Keempat, sesuai fakta hukum dipersidangan berupa keterangan Thomas Lie dan Denny Cahyanto bahwa Thomas Lie telah melakukan pembayaran lunas seluruh kewajiban pembiayaan KUR dari 23 end user mitra My Salon Internasional sebesar Rp7,659 miliar. Pembayaran tersebut telah dinyatakan lunas oleh BSM Cabang Cimahi pada 2015 atau sebelum jatuh tempo.
Pembayaran tersebut sebagaimana diatur dalam perjanjian tersebut dan sesuai bukti-bukti Surat Keterangan Lunas (SKL) dari BSM Kantor Cabang Cimahi. Dengan demikian, menurut majelis hakim agung PK, tidak ada lagi kerugian keuangan negara sehingga bukan merupakan Tindak Pidana Korupsi sebagaimana butir 9 Surat Edaran Mahkamah Agung Nomor 7 Tahun 2012 tentang Pemberlakuan Hasil Rumusan Pleno Kamar Mahkamah Agung.

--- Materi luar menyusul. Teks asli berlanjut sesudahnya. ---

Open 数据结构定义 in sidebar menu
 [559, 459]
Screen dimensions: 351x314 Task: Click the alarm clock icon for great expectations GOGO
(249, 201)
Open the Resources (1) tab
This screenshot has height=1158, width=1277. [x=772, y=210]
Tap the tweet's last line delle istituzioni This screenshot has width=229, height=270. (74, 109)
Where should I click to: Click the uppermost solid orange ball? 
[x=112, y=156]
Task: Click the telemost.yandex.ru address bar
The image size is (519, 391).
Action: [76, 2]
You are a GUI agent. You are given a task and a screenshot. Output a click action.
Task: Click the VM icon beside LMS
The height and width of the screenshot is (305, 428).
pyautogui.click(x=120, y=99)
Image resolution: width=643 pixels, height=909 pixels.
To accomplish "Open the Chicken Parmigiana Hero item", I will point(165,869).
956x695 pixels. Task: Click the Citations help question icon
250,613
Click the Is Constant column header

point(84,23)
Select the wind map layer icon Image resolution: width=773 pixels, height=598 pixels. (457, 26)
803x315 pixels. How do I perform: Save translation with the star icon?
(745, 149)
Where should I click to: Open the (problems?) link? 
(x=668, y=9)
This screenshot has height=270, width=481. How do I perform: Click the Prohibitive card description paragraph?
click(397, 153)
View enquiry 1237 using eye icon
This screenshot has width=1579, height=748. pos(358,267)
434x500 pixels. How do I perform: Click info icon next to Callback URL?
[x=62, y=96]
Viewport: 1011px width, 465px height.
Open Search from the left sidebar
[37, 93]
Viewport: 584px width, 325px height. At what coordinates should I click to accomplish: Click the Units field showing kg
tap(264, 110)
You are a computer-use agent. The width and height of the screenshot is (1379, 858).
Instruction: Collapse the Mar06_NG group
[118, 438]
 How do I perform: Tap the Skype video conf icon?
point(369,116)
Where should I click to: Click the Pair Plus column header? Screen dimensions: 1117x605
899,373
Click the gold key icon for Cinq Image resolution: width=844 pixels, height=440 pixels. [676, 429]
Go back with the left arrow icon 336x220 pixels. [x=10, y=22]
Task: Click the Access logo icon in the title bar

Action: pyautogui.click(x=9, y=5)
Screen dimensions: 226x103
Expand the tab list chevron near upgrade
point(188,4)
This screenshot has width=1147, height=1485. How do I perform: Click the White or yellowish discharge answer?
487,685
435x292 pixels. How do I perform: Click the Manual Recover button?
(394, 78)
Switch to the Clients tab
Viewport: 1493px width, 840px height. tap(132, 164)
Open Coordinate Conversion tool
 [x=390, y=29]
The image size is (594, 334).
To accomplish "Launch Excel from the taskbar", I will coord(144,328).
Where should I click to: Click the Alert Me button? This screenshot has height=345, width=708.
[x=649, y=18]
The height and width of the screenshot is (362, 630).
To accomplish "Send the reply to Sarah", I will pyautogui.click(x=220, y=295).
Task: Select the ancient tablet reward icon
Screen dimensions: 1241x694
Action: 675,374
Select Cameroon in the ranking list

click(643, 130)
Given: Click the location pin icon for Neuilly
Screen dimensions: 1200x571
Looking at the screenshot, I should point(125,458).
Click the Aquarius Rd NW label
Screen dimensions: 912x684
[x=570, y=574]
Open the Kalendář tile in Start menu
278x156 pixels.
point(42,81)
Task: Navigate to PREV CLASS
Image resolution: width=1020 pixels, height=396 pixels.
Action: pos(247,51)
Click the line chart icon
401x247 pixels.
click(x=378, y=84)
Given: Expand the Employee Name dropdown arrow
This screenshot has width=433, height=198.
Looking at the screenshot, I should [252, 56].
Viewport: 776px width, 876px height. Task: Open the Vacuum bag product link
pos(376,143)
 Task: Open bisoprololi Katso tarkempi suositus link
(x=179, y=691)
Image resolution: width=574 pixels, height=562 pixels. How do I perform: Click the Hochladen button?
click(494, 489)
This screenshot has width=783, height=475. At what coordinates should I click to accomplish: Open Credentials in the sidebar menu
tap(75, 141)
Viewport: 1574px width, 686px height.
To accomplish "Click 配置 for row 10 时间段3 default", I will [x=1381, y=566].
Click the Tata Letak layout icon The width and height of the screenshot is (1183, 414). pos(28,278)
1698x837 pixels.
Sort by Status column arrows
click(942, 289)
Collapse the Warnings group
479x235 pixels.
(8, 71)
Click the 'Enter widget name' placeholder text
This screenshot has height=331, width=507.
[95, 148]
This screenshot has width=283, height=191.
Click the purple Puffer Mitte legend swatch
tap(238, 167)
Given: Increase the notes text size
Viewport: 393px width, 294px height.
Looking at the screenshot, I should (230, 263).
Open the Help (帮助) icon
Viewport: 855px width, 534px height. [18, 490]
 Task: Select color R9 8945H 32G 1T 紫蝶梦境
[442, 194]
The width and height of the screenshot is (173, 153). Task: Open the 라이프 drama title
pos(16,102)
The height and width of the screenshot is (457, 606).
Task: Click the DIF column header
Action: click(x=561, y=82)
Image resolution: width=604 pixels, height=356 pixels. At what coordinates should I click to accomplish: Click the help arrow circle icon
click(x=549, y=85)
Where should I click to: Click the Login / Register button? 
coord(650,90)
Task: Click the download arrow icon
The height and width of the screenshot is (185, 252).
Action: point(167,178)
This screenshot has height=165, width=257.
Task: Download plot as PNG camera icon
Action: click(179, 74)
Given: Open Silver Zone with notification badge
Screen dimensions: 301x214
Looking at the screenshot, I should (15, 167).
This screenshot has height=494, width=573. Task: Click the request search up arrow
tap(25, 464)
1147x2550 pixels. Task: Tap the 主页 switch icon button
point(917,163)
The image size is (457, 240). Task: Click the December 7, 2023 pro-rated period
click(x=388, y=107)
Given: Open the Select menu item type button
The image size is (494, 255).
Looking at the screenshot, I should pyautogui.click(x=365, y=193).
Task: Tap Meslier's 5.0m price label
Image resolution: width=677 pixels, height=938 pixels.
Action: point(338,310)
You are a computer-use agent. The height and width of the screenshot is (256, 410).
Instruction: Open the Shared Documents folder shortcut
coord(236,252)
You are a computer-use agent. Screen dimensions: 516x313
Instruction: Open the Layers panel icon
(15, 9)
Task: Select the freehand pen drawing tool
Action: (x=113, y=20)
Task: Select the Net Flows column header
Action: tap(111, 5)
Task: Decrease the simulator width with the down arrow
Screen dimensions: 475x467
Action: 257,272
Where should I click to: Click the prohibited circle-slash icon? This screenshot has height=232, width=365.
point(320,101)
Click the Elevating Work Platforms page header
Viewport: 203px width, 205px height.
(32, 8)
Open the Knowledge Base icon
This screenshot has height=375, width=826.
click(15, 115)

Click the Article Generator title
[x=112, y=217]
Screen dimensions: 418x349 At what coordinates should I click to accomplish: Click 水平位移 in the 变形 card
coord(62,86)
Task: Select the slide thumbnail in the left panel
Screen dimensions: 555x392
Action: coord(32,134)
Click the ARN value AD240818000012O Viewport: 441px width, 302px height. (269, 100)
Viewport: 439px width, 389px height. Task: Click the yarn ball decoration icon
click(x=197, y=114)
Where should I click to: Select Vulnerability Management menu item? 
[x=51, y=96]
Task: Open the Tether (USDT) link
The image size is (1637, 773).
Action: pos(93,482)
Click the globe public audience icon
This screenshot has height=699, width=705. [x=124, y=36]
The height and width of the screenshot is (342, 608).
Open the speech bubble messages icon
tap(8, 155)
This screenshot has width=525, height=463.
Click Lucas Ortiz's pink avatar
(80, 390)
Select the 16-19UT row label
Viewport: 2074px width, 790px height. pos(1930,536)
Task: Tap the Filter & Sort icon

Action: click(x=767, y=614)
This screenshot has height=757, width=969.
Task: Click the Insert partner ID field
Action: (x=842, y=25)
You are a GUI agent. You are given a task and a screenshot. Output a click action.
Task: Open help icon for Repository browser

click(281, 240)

“Bahwa lagi pula dalam perkara tersebut, adanya kurang pengawasan dan kurang kehati-hatian Terpidana terhadap proses pemberian kredit yang diberikan kepada 23 end user mitra PT My Salon. Terpidana tidak mengecek ulang hasil survey yang dilakukan oleh bagian Marketing Manager, pelaksana Marketing Support, dan Account Officer,” ujar majelis hakim.